Internet calling is still nowhere near as simple or convenient as using a regular phone. Businesses, home office users or families that don't make many long-distance calls shouldn't bother. But it is a good option for heavy overseas or domestic callers on a budget who don't mind trading off a little quality for a much cheaper price.

The cost ranges from free for domestic calls in the case of Actiontec's Internet Phone Wizard and the TalkFree service to up to 70% off international calls with Net2Phone's Yap Jack.

Internet Phone Wizard

The Internet Phone Wizard is a little box that sits between a computer and a home phone. It connects to the computer through a universal serial port and to the phone with a regular phone line.

The Phone Wizard requires a special program loaded on the computer and, of course, you need an Internet connection, which typically costs about $20 a month.

To make a phone call, you first connect to your usual Internet service provider and then activate the Phone Wizard program.

When you pick up the telephone, the Phone Wizard automatically opens up a Web page for an Internet phone service provider, which makes the phone connection over the Internet. You can choose from several free services. I picked on Actiontec's recommendation. allows free phone calls within the United States and Canada. It does not allow international calls, although there are other services that offer them on a limited basis.

After logging into Dialpad's Web page, you use your phone to dial the number.

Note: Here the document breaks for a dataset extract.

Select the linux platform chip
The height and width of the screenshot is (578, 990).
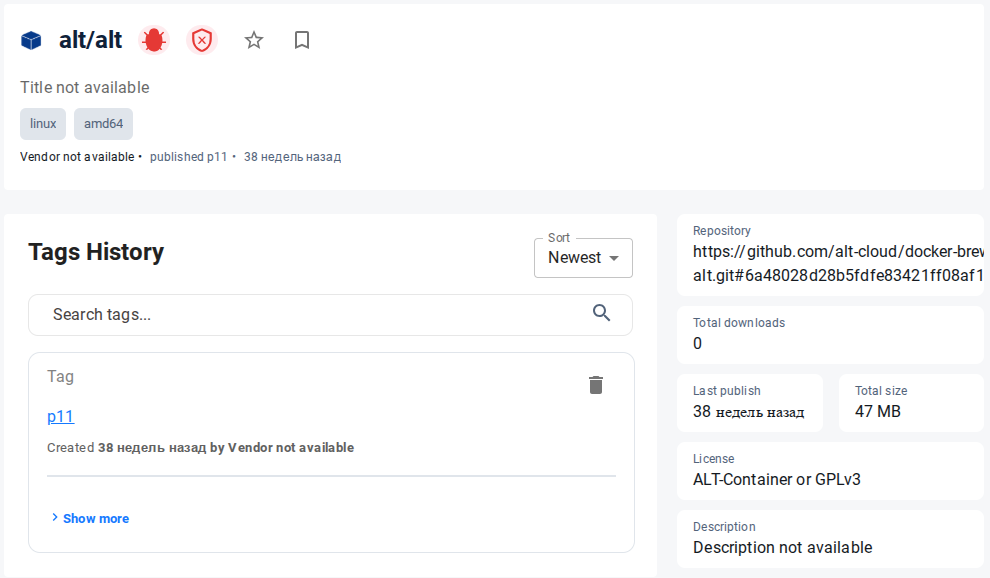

In a few seconds, a phone connection is made and you can start talking. The process may sound simple, but in reality, it isn't.

The problem is that the Phone Wizard relies heavily on the computer. Instead of focusing on the simplicity of the telephone, the device ends up dragging in all sorts of computer issues, such as installing software and loading hardware drivers.

The installation process is not too bad for those used to working on their computers, but the less savvy should be prepared for such techie instructions as: "Double click on the icon for IPW.EXE located at the root level of the CD-ROM disc."

The Phone Wizard is also poorly integrated with the Internet phone services. It is essentially tacked on to these free services, resulting in many annoying extra steps to make a phone call, such as logging into a service and clicking on a variety of boxes that don't relate to the Phone Wizard. The whole process seems more slapped together than any product of the past.

Even when the system is all set up, the sound quality is only passable. It's about on par with a cellular phone, complete with clipped words, annoying gaps and occasional muddy sounds.

Yap Jack

A much better solution is the Yap Jack. It's another little box, but one that doesn't need a computer to work. You still need your own Internet service, but the Yap Jack has a built-in modem so it can connect to the Internet on its own without a computer.

A regular phone plugs into the Yap Jack, which then plugs directly into the wall. Simple.

Now comes the hard part. You have to enter your Net2Phone account number, password, your local Internet phone number, your Internet account name and password into the Yap Jack.

The only way to do this is with the telephone dialpad. Numbers are entered directly, but for letters, you have to use various combinations on the dialpad.